MEDICATIONS: DIET DRUG USE ASSOCIATED WITH INCREASED PREVALENCE OF HEART VALVE ABNORMALITIES

MEDICATIONS: DIET DRUG USE ASSOCIATED WITH INCREASED PREVALENCE OF HEART VALVE ABNORMALITIES

Users of Phen-Fen and Dexfenfluramine have higher rates of aortic regurgitation, but no increase in serious cardiac events

Users of the diet drugs dexfenfluramine and phentermine/fenfluramine had more than double the risk of having developed heart valve abnormalities, according to an article appearing in the April 5 issue of The Journal of the American Medical Association (JAMA). However, the researchers did not find an increased prevalence of serious cardiovascular or cardiac outcomes such as heart attack, congestive heart failure or ventricular arrhythmia.

Julius M. Gardin, M.D., from the University of California, Irvine, and colleagues evaluated the cardiovascular status and the prevalence of valvular abnormalities in 1,473 patients from 25 U.S. clinical centers who were treated for obesity with the anorexigens (appetite controlling diet drugs) dexfenfluramine or phentermine/fenfluramine. The authors evaluated the prevalence of valvular abnormalities and clinical signs and symptoms in large cohorts of dexfenfluramine and phentermine/fenfluramine treated patients compared with an untreated control group.

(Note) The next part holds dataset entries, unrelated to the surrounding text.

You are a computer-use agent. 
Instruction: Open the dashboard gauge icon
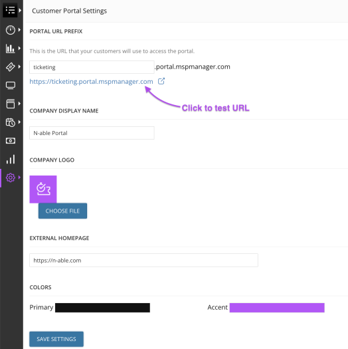point(10,30)

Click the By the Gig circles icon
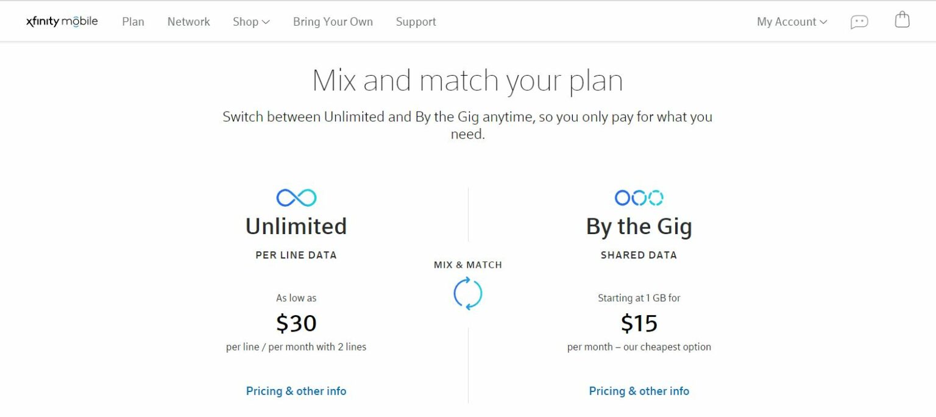pyautogui.click(x=639, y=198)
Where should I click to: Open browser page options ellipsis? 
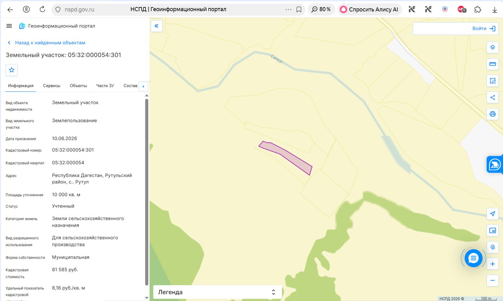(288, 9)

According to the American Medical Association's Encyclopedia of Medicine, aortic and mitral regurgitation indicates the backflow of blood within the heart because of heart valve insufficiency or incompetence. For example, in the case of aortic regurgitation, blood leaving the heart for the body through the aortic valve backwashes into the left ventricle. According to background information in the article, in 1997 reports of valvular abnormalities resulted in the voluntary withdrawal of dexfenfluramine and fenfluramine from the market.

"Prevalence rates and relative risk (RR) of aortic regurgitation were significantly increased in anorexigen-treated patients and were 8.9 percent in the dexfenfluramine group (RR 2.18 [or a risk of 2.18 times that of the control group]), 13.7 percent in the phentermine/fenfluramine group (RR 3.34 [or a risk of 3.34 times that of the control group]) and 4.1 percent in the untreated group," write the authors.

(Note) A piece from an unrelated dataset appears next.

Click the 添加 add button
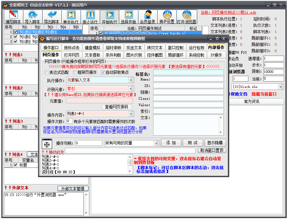Screen dimensions: 288x219 [171, 143]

Moderate or severe aortic regurgitation was observed infrequently. The prevalence of mitral regurgitation was approximately the same between the treated and untreated groups. There was no statistical difference in the prevalence of serious cardiac events, including heart attack, congestive heart failure or ventricular arrhythmia, between the treated and untreated groups.

In an accompanying editorial, Hershel Jick, M.D., from the Boston University School of Medicine, Lexington, Mass., considers the Gardin et al study in the context of other researchers' dexfenfluramine and phentermine/fenfluramine study results. Dr. Jick cautions that the JAMA study may underestimate the actual prevalence of heart valve abnormalities related to the use of dexfenfluramine and phentermine/fenfluramine.

"Several factors apparent from the body of evidence linking fenfluramines and valve disorders appear to favor a casual connection," writes Dr. Jick. "The majority of echocardiographic studies comparing asymptomatic fenfluramine recipients with comparable nonrecipients show a substantially increased prevalence of valve disorders in the fenfluramine-treated patients. The most common abnormality is [aortic regurgitation], which is most often minor and benign (i.e., associated with no cardiac symptoms), and clinically important valvular disease attributable to fenfluramines appears to be uncommon."